- **QUOTED TEXT**
****
The train crossed the border around 10.15 pm local time (1315 GMT) and was expected in the Chinese capital Tuesday morning, the Southern news agency reported, citing an informed source.
China is the isolated, nuclear-armed North’s key diplomatic ally and main source of trade and aid, and Kim visited three times last year to pay his respects to leader Xi Jinping.
Until his first trip in March, Kim had not meet Xi for more than six years after inheriting power from his father, as relations between the neighbours once described as close as “lips and teeth” deteriorated.
But a whirlwind of diplomacy enveloped the Korean peninsula last year, with Kim also meeting the South’s President Moon Jae-in three times, and culminating in his high-profile Singapore summit with US counterpart Donald Trump in June.
None of Kim’s 2018 trips to China were announced in advance, and the earliest indications of the first one — before Kim met either Moon or Trump — came when his train was spotted in Beijing.
In the Chinese border city of Dandong, dozens of security vehicles and officials blocked the roads around the train station on Monday before the train passed through, Yonhap reported, before reopening them afterwards.
It had not been confirmed whether a senior North Korean official was on board, it quoted its source as saying.
****
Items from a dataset
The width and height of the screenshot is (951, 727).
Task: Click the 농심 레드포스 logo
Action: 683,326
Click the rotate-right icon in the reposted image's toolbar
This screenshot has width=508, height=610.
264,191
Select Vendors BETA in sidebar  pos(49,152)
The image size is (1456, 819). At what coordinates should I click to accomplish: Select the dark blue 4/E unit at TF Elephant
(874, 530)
****
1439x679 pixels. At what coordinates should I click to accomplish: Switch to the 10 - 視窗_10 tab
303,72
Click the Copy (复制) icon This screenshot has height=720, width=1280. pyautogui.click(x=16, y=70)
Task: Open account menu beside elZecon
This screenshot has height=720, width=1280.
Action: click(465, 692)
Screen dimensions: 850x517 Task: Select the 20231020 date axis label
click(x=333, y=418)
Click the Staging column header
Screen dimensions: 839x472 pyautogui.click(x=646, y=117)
****
- **STATED TASK A**
Duplicate the entries in the stretch from the line containing "Click the Copy" through the line containing "Screen dimensions: 839x472", keeping every line unchanged.
- **STATED TASK B**
Go on with the text about Kim's train journey to China, picking up after its final sentence.

- **WRITTEN ANSWER A**
Click the Copy (复制) icon This screenshot has height=720, width=1280. pyautogui.click(x=16, y=70)
Task: Open account menu beside elZecon
This screenshot has height=720, width=1280.
Action: click(465, 692)
Screen dimensions: 850x517 Task: Select the 20231020 date axis label
click(x=333, y=418)
Click the Staging column header
Screen dimensions: 839x472 pyautogui.click(x=646, y=117)

- **WRITTEN ANSWER B**
But Japan’s Kyodo news agency said hotel guests in Dandong had not been allowed to enter rooms facing the river that forms the border on Monday afternoon, in what it cited sources describing as “an apparent move to prevent the train from being seen”.
Kim’s birthday is reportedly on Tuesday, although that has never been confirmed by Pyongyang, and a visit by him to China would be likely to heighten speculation about a second Kim-Trump summit.
In Singapore the two men signed a vaguely-worded pledge about the denuclearisation of the Korean peninsula, but progress has since stalled amid disagreements over what that means, with meetings and visits cancelled at short notice.
Negotiations were underway on the location of their next meeting, Trump said Sunday, while remaining evasive on its timing.
The US president said last week he had received a “great letter” from the North Korean leader but declined to reveal its contents.
“We are negotiating a location,” he told reporters. “They do want to meet and we want to meet and we’ll see what happens.”
Washington is demanding Pyongyang gives up its nuclear arsenal before any relief from economic sanctions is granted, while the North is insisting on immediate concessions from the US.
Culminating in late 2017, Pyongyang carried out six atomic blasts and launched rockets capable of reaching the entire US mainland, but has now carried out no such tests for more than a year.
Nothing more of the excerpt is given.